++++ Records ++++

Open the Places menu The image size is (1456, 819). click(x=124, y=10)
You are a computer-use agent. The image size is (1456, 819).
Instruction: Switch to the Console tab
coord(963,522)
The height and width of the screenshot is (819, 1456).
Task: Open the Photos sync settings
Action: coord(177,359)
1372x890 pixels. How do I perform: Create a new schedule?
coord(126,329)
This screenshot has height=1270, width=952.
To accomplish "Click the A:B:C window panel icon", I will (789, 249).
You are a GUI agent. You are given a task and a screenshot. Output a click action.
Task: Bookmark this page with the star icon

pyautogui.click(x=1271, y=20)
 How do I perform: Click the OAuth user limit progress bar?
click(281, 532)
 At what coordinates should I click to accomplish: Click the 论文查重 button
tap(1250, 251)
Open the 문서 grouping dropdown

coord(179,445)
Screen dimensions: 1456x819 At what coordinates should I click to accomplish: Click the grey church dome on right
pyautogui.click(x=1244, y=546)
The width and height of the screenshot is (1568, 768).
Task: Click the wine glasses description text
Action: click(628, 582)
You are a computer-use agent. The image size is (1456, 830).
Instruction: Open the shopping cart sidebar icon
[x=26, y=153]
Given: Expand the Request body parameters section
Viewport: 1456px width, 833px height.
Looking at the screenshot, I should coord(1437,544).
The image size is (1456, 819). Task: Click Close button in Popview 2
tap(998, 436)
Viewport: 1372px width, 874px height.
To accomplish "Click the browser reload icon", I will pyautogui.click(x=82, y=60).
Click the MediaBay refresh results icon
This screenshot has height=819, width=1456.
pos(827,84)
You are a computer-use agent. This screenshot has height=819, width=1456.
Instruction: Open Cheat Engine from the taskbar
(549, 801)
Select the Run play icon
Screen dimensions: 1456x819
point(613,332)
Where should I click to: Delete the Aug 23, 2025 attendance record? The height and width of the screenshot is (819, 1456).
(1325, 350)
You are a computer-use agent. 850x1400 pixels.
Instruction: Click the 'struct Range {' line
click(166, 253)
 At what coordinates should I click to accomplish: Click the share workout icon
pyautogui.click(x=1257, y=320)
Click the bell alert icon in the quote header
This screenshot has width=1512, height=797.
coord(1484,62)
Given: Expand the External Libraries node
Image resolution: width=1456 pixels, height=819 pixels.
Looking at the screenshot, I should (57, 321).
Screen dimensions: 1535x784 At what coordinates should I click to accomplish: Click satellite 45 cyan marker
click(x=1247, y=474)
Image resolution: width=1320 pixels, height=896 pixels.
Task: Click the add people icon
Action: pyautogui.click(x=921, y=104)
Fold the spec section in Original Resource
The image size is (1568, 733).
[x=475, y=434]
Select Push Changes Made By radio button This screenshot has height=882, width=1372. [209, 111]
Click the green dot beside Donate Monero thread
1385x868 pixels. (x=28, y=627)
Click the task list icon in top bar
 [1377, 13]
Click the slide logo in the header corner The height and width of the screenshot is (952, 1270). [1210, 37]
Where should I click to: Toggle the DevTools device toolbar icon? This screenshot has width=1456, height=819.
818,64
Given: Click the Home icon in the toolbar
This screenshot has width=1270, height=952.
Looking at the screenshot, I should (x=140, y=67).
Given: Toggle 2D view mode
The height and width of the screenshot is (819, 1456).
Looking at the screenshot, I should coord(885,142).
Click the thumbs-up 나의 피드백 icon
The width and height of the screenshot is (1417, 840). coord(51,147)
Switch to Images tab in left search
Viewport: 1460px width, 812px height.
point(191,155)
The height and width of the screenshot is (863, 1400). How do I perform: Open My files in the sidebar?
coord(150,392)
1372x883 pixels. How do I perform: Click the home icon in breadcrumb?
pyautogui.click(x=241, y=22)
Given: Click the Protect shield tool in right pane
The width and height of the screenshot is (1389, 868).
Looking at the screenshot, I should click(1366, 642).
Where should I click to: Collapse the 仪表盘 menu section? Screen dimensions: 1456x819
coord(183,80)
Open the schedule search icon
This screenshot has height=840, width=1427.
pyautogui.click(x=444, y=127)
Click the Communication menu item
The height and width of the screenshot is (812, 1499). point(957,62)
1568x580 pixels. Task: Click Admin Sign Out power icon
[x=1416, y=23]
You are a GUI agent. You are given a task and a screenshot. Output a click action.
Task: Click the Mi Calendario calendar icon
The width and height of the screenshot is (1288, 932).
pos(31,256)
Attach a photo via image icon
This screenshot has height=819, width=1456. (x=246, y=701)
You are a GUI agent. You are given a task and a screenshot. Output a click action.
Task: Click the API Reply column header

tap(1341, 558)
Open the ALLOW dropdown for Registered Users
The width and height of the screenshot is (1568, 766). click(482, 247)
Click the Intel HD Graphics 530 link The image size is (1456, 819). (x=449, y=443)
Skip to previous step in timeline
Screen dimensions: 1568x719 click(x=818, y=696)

++++

Task statement: Report each line in the entries where the string "Expand" occurs.

Finished task:
Given: Expand the Request body parameters section
Given: Expand the External Libraries node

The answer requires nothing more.